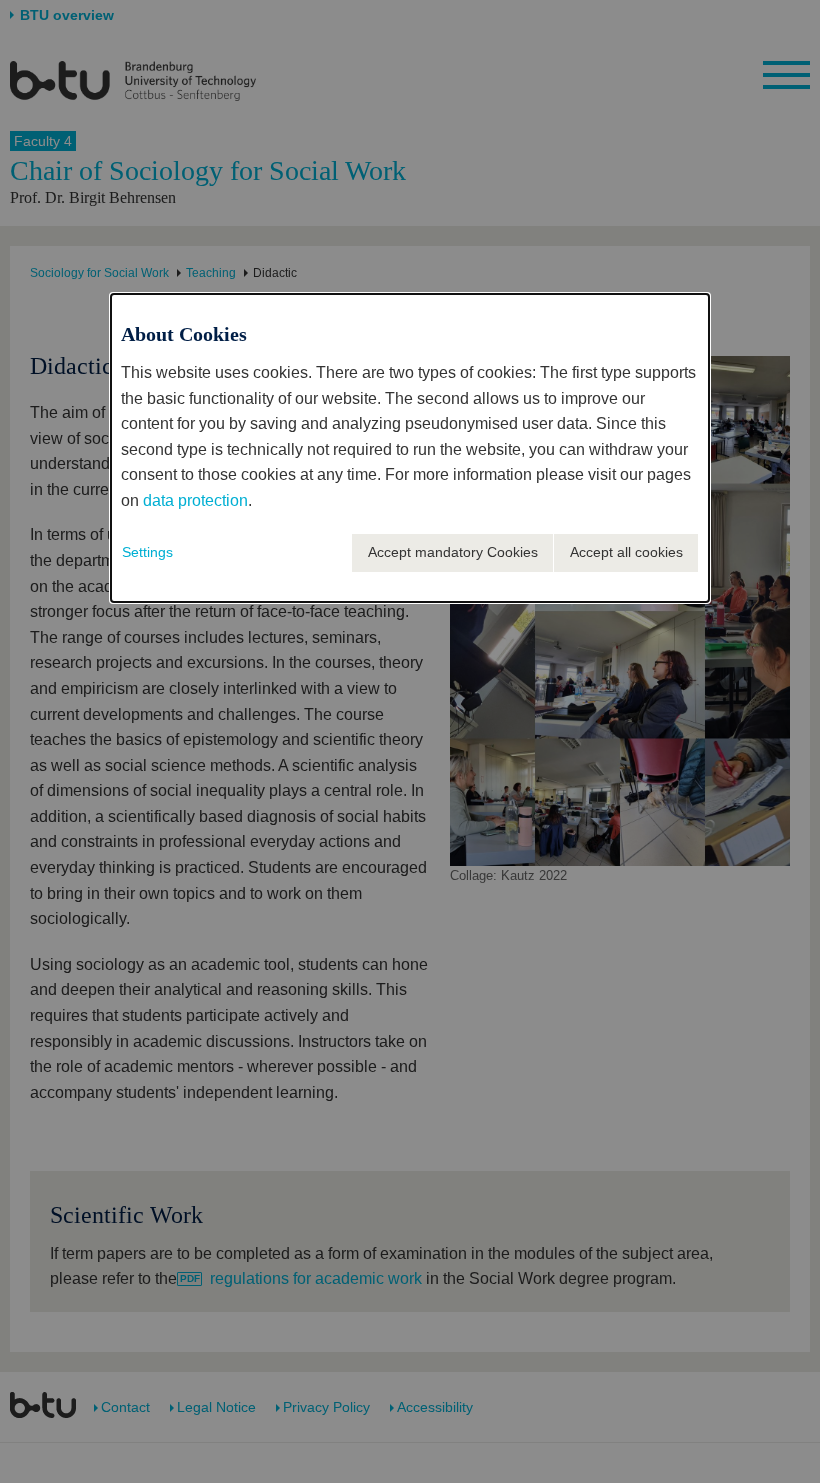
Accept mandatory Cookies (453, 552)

* * *

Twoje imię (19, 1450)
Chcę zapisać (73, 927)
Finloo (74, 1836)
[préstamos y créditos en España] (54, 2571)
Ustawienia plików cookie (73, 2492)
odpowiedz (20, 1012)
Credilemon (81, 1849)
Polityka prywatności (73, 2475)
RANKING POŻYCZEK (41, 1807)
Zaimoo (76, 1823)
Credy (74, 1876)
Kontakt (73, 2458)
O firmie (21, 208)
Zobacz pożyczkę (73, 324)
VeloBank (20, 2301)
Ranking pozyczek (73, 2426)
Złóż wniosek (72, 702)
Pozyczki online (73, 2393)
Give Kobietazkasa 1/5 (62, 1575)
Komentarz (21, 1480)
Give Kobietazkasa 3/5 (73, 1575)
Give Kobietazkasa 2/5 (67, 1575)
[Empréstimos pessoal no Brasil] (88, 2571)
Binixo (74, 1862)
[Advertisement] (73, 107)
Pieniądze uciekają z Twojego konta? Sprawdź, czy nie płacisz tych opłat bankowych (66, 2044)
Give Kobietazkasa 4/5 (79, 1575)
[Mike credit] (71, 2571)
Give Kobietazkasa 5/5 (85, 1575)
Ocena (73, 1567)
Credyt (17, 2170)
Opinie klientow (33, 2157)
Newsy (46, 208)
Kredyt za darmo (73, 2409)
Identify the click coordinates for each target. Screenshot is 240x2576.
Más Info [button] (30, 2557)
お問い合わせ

■ Directions for this task
Only the lines above starting with the one with "Binixo (74, 1862)" and going through the one with "Kredyt za darmo (73, 2409)" are to be copied, word for word and with both ends kept.

■ Result for this exercise
Binixo (74, 1862)
[Advertisement] (73, 107)
Pieniądze uciekają z Twojego konta? Sprawdź, czy nie płacisz tych opłat bankowych (66, 2044)
Give Kobietazkasa 4/5 (79, 1575)
[Mike credit] (71, 2571)
Give Kobietazkasa 5/5 (85, 1575)
Ocena (73, 1567)
Credyt (17, 2170)
Opinie klientow (33, 2157)
Newsy (46, 208)
Kredyt za darmo (73, 2409)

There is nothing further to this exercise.